这是一篇美国的机器学习系统python代写
Introduction
The goal of this project is to develop one (or more) machine learning systems that operate on the given real-world dataset(s). In doing so, you will apply tools and techniques that we have covered in class. You may also confront and solve issues that occur in practice and that have not been covered in class. Discussion sessions and past homework problems will provide you with some tips and pointers for this; also internet searches and piazza discussions will likely be helpful.
Projects can be individual (one student working on the project) or a team (2 students working together on one project).
You will have significant freedom in designing what you will do for your project.
You must cover various topics that are listed below (as “Required Elements”); the methods you use, and the degree of depth you go into each topic, are up to you. And,you are encouraged to do more than just the required elements (or to dive deeper than required on some of the required elements).

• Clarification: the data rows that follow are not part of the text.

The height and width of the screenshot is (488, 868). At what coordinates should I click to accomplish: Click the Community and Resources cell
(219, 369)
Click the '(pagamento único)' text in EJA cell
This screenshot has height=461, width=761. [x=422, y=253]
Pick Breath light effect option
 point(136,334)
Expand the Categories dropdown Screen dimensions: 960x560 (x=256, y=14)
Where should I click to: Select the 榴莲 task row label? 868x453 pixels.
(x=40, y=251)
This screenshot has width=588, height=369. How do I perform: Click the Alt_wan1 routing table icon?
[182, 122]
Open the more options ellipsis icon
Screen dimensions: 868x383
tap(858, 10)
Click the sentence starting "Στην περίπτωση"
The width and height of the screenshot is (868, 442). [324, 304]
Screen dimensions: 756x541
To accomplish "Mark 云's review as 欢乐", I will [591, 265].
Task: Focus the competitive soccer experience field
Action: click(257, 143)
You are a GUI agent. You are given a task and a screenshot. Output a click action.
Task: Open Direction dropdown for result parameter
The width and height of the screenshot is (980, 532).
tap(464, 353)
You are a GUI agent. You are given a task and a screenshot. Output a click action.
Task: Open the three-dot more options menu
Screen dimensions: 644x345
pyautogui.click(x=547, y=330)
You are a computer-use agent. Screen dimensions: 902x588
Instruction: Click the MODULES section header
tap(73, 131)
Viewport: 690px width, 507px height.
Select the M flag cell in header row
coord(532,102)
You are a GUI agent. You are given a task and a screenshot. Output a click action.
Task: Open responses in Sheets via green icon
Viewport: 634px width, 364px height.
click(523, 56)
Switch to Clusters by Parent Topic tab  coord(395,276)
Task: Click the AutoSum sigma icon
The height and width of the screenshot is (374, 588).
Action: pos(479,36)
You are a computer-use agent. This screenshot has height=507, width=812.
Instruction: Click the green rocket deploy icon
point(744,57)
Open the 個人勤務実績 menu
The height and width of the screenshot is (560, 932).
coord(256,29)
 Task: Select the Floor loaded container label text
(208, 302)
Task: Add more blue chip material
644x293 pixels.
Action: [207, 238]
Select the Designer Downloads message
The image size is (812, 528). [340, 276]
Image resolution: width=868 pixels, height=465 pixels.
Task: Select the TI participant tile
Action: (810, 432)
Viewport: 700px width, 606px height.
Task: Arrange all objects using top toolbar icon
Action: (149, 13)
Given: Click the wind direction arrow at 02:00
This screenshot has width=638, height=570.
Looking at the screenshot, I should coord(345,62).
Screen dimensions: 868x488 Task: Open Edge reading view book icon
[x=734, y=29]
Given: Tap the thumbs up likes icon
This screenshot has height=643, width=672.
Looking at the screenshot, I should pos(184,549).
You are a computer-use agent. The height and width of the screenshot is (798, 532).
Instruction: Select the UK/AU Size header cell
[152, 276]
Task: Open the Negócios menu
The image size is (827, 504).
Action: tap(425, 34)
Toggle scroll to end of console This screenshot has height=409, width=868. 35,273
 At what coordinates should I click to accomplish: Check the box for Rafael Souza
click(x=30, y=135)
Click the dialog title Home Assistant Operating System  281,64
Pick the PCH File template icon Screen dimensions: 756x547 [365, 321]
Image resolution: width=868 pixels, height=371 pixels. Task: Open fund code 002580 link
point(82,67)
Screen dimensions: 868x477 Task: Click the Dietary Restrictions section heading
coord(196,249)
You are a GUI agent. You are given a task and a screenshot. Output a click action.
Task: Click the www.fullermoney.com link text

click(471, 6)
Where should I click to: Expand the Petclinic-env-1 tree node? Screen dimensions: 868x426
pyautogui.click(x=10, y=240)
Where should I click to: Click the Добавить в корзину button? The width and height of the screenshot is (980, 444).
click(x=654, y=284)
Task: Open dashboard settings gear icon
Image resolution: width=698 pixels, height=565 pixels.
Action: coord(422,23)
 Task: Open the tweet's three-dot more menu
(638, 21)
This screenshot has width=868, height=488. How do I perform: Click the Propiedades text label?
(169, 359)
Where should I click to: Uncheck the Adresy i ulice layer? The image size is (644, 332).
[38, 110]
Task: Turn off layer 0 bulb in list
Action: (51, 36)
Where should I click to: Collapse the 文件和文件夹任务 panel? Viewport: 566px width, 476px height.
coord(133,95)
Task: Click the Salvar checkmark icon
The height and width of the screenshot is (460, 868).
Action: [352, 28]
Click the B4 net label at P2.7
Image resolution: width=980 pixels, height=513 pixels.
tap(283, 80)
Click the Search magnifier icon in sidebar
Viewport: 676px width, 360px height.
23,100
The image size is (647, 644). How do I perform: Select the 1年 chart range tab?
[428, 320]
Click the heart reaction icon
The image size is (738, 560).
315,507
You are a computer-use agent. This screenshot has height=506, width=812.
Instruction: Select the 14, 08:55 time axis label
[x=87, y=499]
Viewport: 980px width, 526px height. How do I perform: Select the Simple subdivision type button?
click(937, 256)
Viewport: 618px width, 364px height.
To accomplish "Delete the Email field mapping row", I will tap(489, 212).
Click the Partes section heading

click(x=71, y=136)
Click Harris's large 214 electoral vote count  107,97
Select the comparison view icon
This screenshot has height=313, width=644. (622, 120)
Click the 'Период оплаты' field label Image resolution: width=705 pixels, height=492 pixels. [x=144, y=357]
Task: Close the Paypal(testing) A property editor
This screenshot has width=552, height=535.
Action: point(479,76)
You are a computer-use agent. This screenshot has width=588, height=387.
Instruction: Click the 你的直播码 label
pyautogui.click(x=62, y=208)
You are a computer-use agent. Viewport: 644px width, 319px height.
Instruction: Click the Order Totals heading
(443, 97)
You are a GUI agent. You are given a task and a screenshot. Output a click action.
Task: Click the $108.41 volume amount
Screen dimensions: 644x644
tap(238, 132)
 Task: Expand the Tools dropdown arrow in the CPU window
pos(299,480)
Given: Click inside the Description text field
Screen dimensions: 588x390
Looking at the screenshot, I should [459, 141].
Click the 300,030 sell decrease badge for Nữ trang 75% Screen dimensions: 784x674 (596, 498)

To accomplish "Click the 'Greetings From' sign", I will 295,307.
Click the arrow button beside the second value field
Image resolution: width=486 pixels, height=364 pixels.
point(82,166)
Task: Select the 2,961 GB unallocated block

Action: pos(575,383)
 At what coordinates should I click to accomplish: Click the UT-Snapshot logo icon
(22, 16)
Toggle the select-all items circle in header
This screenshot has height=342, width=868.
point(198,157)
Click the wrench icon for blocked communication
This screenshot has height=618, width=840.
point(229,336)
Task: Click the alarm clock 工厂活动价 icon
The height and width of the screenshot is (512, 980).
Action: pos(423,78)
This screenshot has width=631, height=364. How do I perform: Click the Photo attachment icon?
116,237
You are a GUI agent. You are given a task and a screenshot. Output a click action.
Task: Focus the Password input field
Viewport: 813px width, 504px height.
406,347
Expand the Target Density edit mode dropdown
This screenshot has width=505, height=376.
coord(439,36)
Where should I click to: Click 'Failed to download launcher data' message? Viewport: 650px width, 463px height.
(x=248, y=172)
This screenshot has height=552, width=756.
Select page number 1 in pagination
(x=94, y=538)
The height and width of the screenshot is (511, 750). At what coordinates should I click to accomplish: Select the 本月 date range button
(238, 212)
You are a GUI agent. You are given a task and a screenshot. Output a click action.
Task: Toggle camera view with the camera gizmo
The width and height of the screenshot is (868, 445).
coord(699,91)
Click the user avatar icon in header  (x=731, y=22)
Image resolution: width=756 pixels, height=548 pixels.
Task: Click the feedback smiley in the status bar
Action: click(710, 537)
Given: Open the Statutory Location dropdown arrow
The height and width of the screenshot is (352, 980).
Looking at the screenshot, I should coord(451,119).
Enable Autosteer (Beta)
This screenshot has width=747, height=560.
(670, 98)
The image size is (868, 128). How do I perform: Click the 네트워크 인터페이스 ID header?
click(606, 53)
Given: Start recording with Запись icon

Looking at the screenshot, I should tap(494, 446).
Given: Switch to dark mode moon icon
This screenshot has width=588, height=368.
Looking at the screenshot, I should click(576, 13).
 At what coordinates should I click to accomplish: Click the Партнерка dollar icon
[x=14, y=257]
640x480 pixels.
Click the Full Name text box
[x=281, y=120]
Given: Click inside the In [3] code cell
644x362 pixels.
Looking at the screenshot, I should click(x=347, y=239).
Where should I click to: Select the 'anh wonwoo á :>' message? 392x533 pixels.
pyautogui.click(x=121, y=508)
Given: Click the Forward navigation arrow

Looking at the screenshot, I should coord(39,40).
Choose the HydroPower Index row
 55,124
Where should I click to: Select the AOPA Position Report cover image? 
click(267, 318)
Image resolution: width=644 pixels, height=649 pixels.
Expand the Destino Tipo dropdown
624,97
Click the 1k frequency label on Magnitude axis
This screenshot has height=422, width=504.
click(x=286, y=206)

Everyone will choose their project topics based on the three topic datasets listed
below.
Collaboration and comparing notes on piazza may be helpful, and looking for pertinent information on the internet can be useful. However each student or team is required to do their own work, coding, and write up their own results.
Topic datasets:
There are 3 topic datasets to choose from:
(i)Power consumption of Tetouan City
Problem type: regression
(ii)Student performance (in Portuguese schools)
Problem type: classification or regression
(iii)Algerian forest fires
Problem type: classification
These datasets are described in the appendix, below.
Note: for each topic dataset, you are required to use the training and test sets
provided on D2L. Some of the features have been preprocessed (e.g., normalization,transformation, deletion, noise removal or addition). Additionally, we want everyone to use the same training set and test set, so that everyone’s system can be compared by the same criteria.
Which topic datasets can you use?
Individual projects should choose any one dataset. If it is the student performance dataset, then pick either the classification or regression version.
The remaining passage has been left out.